▸ Text excerpt:
begin

By Emad Omar and Alexander Dziadosz
By Emad Omar and Alexander Dziadosz
September 24, 2011, BENGHAZI/SIRTE, Libya (Reuters)
Libya’s interim rulers said on Friday they would announce a “crisis” government within the next few days, signalling a breakthrough in efforts to form a more inclusive administration after the war that ousted Muammar Gaddafi.
“We’ve agreed on a number of portfolios and who would hold the most important ones. There will be 22 portfolios and one vice premier,” said Abdel Hafiz Ghoga, a spokesman for the National Transitional Council (NTC).
“It will be a compact government, a crisis government.”
NTC forces said they had tightened their grip on southern oasis towns which sided with Gaddafi. That progress is overshadowed by unsuccessful efforts to take two remaining strongholds loyal to the ousted leader.
It remains unclear whether the NTC, still based in the eastern city of Benghazi, can unify a country split along tribal and regional lines.
Getting the oil on which the economy relies pumping again is key to building the NTC’s credibility and earning more of the cash it needs to build a new state after 42 years of eccentric, one-man rule.
Those efforts were boosted on Friday when France’s Total said production at its Al-Jurf offshore field had restarted and that crude shipments were likely to resume in around two weeks.
The company said it still needed to carry out detailed inspections at its onshore sites before being in a position to say when it would restart production. Total has a Libyan crude production capacity of 55,000 barrels per day.
The announcement is the latest step towards getting oil pumping at full capacity again, though wresting control of Bani Walid and Sirte from Gaddafi’s forces remains the NTC priority.
“RESISTANCE IS HOPELESS”
A Reuters reporter on the western edges of Sirte saw dozens of cars with civilians leaving the town on Friday. Rebels fired sporadic tank shells and artillery at suspected positions of Gaddafi loyalists. NATO aircraft could be heard overhead.

end

▸ Given data:
begin

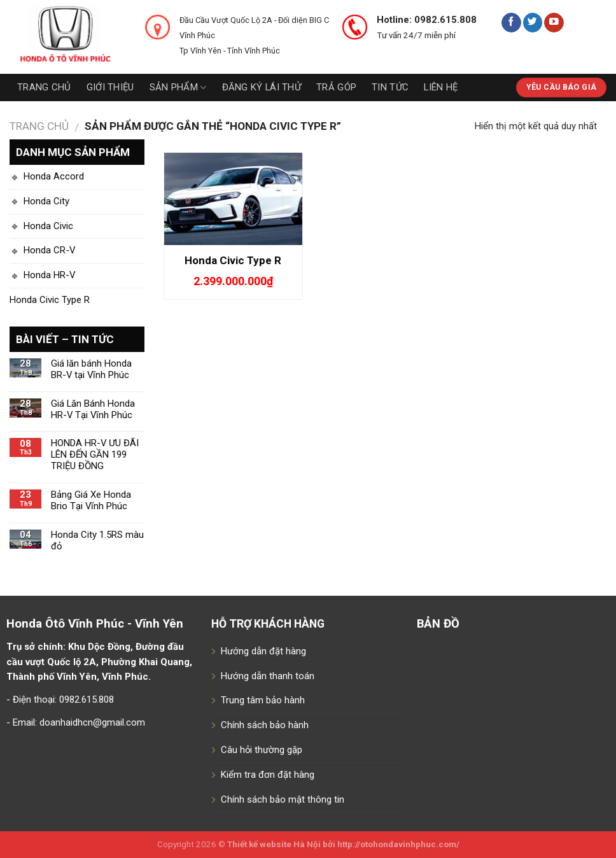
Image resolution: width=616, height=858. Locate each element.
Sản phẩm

end

▸ Directions:
A – Reproduce the passage of the Libya news report starting with "NTC forces said" and going on through "and regional lines.".
B – According to the Libya news report, what is Total's Libyan crude production capacity?
C – Name every person mentioned by name in the Libya news report.

▸ The responses:
A –
NTC forces said they had tightened their grip on southern oasis towns which sided with Gaddafi. That progress is overshadowed by unsuccessful efforts to take two remaining strongholds loyal to the ousted leader.
It remains unclear whether the NTC, still based in the eastern city of Benghazi, can unify a country split along tribal and regional lines.

B – 55,000 barrels per day.

C –
Emad Omar
Alexander Dziadosz
Muammar Gaddafi
Abdel Hafiz Ghoga